Text excerpt:
——————
Woman and Wife is a 1918 American silent drama film directed by Edward Jose and starring Alice Brady. It is based on the 1847 novel Jane Eyre by Charlotte Brontë. The Select Pictures Corporation produced and distributed the film. The film was also known as The Lifted Cross.

The film survives in an incomplete state at the BFI National Film and Television Archive.

Plot
As described in a film magazine, Jane Eyre (Brady) is sent to an orphan's home by her domineering aunt, and is expelled from that institution after she slaps the superintendent's face for trying to embrace her. She secures a position in the Rochester home as a governess for their only child. The lonesome Edward Rochester, believing his wife dead, proposes to Jane. His wife's brother appears, bringing along his demented sister, who is Edward's wife. He hides her in a room, and while the household is asleep the demented woman escapes and stabs Edward. Upon his recovery, the wedding proceeds, and at its height Edward's demented wife escapes from her room and interrupts the ceremony. Pursued by servants, she throws herself into a pool and drowns.
——————
Rows from a screen-grounding dataset:
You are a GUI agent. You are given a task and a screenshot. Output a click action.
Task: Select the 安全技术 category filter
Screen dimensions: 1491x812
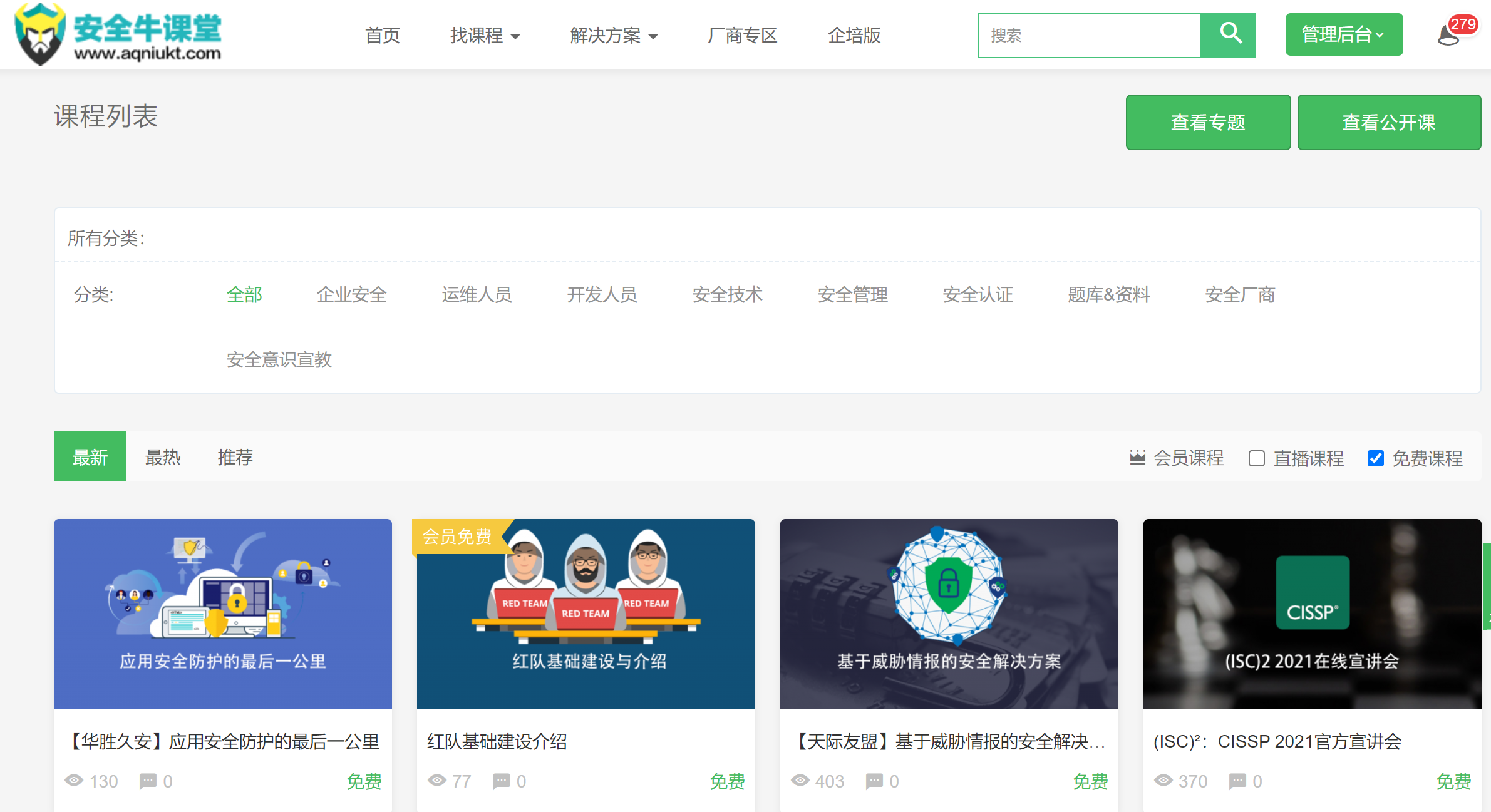click(727, 294)
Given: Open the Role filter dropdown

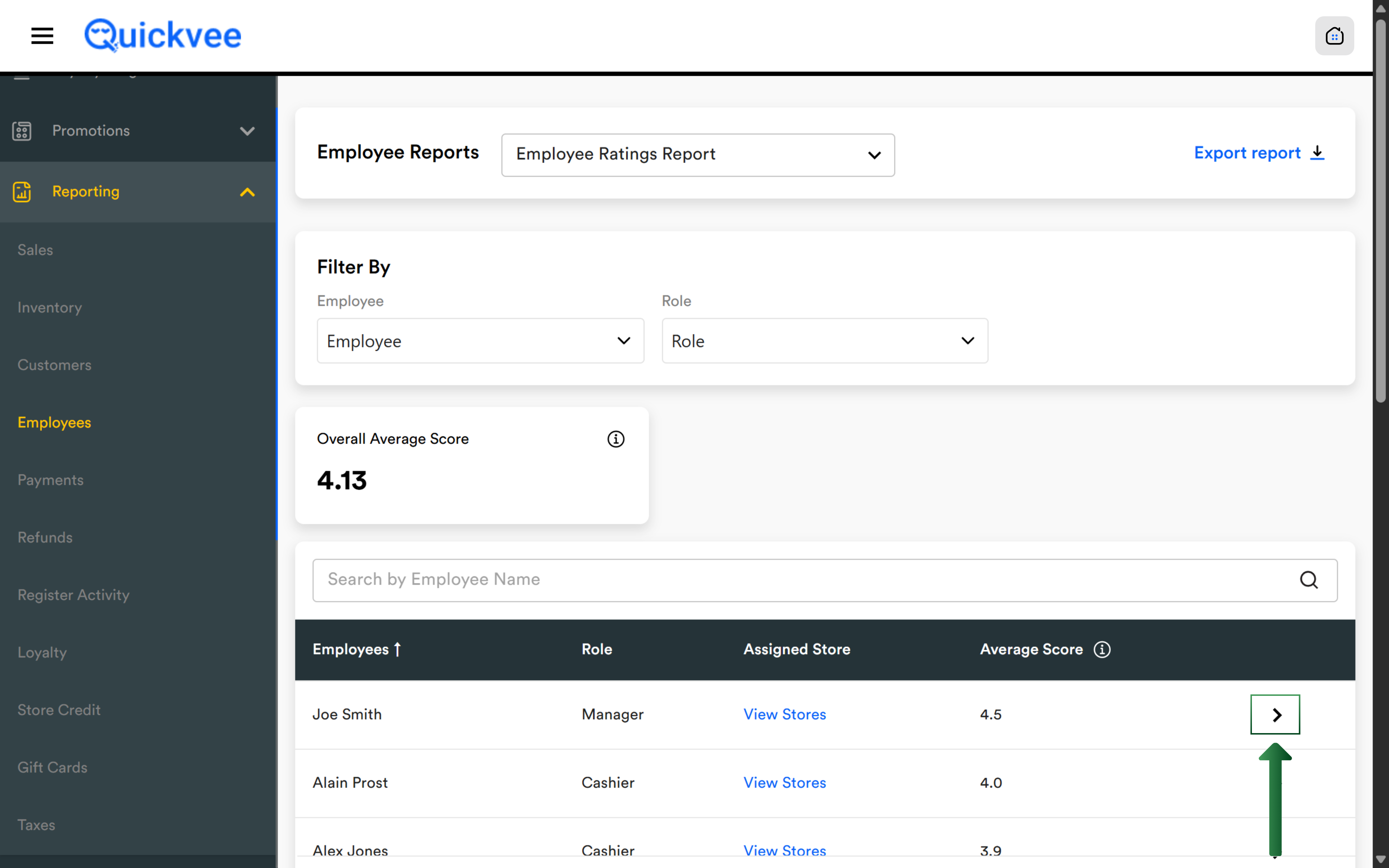Looking at the screenshot, I should [824, 341].
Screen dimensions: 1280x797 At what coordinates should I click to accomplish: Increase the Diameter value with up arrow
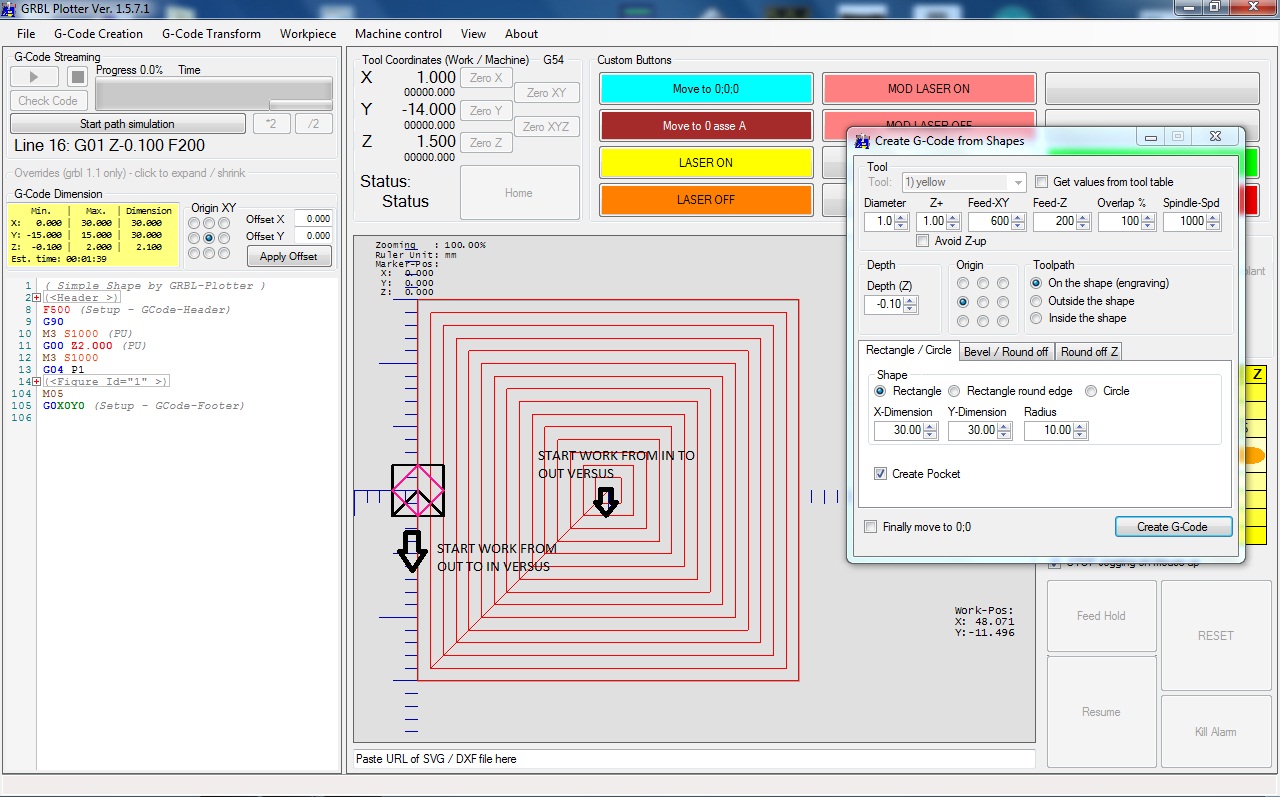900,217
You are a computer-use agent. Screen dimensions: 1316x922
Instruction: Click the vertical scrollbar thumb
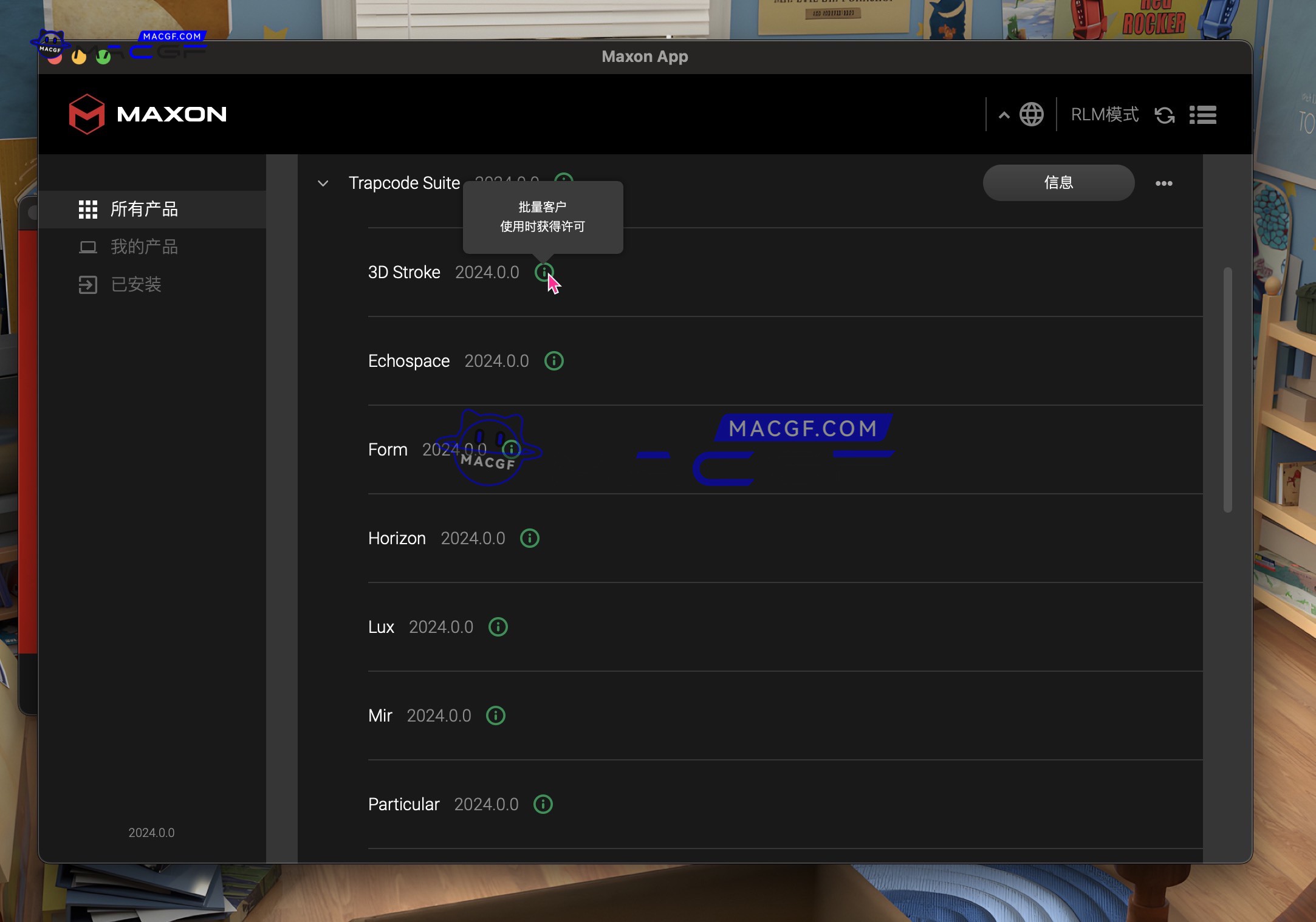pyautogui.click(x=1227, y=389)
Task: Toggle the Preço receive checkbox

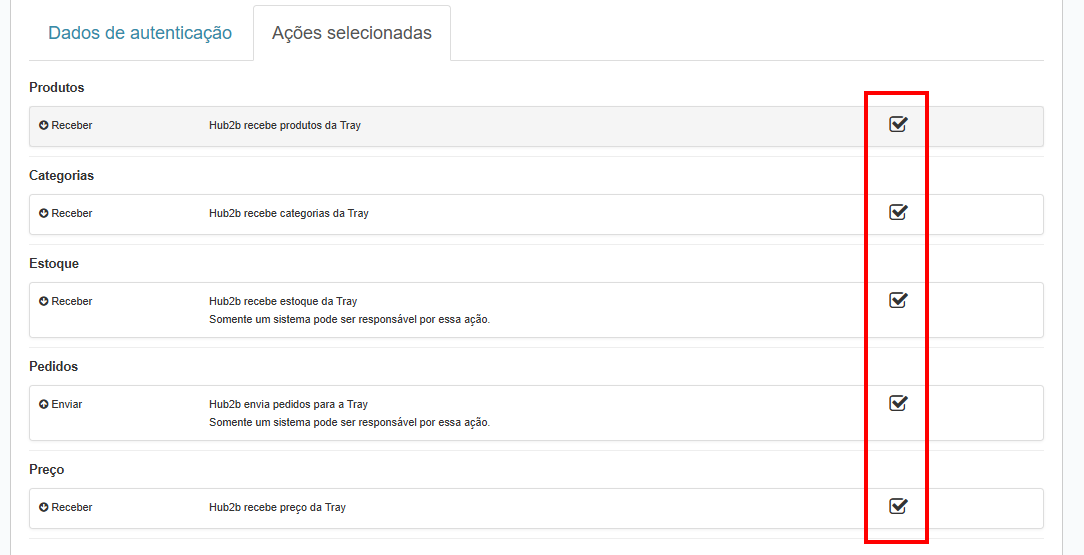Action: coord(898,506)
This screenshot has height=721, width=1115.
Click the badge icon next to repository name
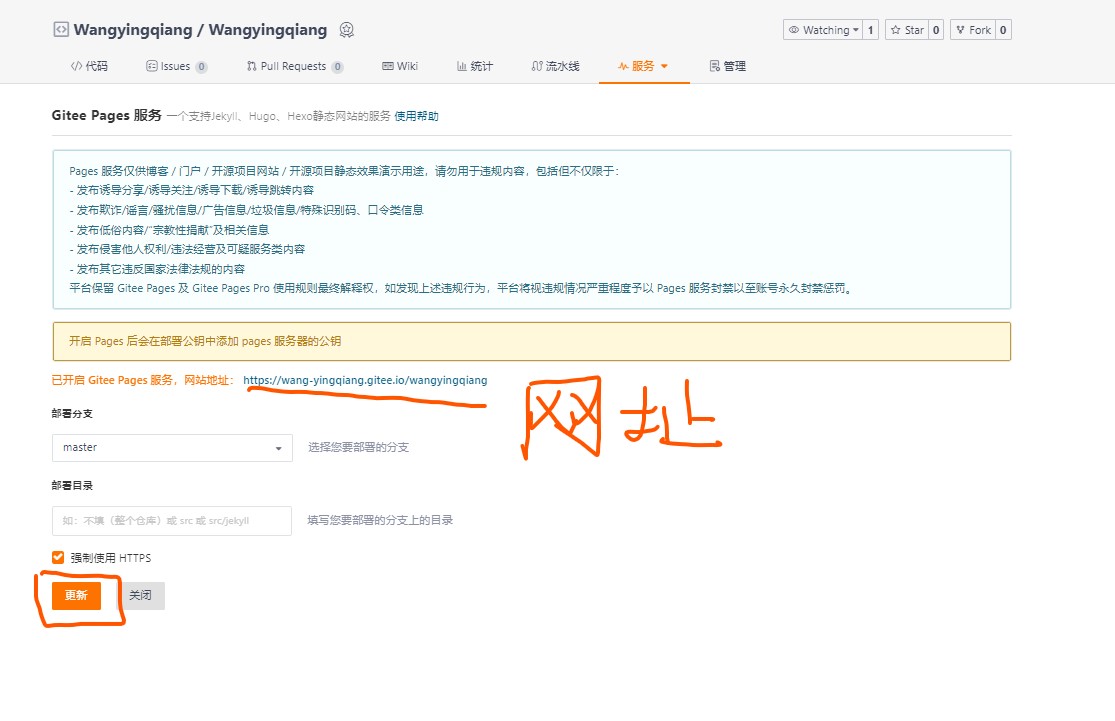point(346,30)
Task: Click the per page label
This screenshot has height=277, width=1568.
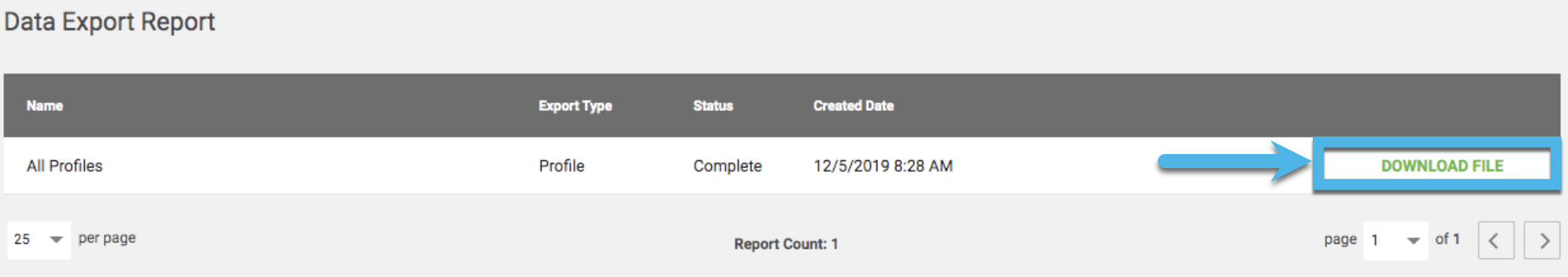Action: coord(107,238)
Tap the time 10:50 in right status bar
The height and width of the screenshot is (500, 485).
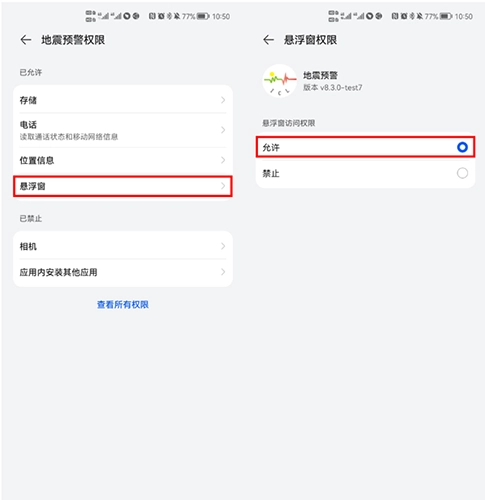point(464,16)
——————
What is asked:
1. According to the film summary, where does the film survive, and in what state?
2. Please set down the film summary word for word, starting at "Woman and Wife" and ending at "The Lifted Cross.".
The entries come from a separate source.

Answers to the exercises:
1. It survives in an incomplete state at the BFI National Film and Television Archive.

2.
Woman and Wife is a 1918 American silent drama film directed by Edward Jose and starring Alice Brady. It is based on the 1847 novel Jane Eyre by Charlotte Brontë. The Select Pictures Corporation produced and distributed the film. The film was also known as The Lifted Cross.